Hip fractures are common injuries in the elderly and are associated with considerable morbidity and mortality. The projected expansion of the geriatric population in the near future will have an additional impact on the healthcare system and caregivers.5,6 Although technical advances in the treatment of hip fractures have resulted in improved fracture fixation and surgical outcomes, a review of our data has suggested that the establishment of a clinical pathway for hip fractures may result in a cost-effective standardization of care, with reductions of acute care length of stay, inhospital length of stay, and 1-year mortality.

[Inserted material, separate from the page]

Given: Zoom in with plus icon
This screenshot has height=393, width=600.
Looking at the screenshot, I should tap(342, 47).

Other authors have reported similar findings with respect to the efficacy of clinical pathways after hip fracture and other selected medical conditions. Choong et al reported a series of 111 patients with hip fractures managed either by a clinical pathway (55 patients) or established standard of care (control group, 56 patients).4 Patients managed according to the clinical pathway had a shorter inhospital stay (6.6 versus 8.0 days; p = 0.03). There were no differences in complication or readmission rates between the 2 groups of patients. March et al compared the results after hip fracture between patients treated before (n = 455) and after (n = 481) clinical pathway implementation.9 Implementation of the clinical pathways was associated with increased use of evidence-based best practice and some reduction in acute hospital length of stay, but no notable effect on 4-month mortality or place of residence. Podila et al evaluated use of a clinical care pathway for the management of patients with acute upper or lower nonvariceal gastrointestinal hemorrhage.13 Multivariable regression controlling admission vital signs, comorbid conditions, age, and the etiology of hemorrhage confirmed that admission after pathway implementation was an independent predictor of a reduced length of hospital stay. There were no significant differences in the 30-day rates of recurrent hemorrhage, mortality, or hospital readmission.

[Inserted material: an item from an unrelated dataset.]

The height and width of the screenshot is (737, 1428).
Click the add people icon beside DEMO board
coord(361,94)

The main strength of the current study is that the data were collected prospectively from a large sample of patients, which avoids some of the inaccuracies of chart review found in retrospective studies. Phone followup is somewhat less reliable than direct patient observation; however, studies in this patient group have shown that phone followup is accurate and allows for more efficient followup.15,16
We think that establishment of a clinical pathway for hip fractures may result in a cost-effective standardization of care, maximal use of available resources, and a decrease in the incidence of morbidity and mortality. Importantly, our clinical pathway uses a coordinated, multidisciplinary approach with emphasis on functional recovery and restoration of quality of life.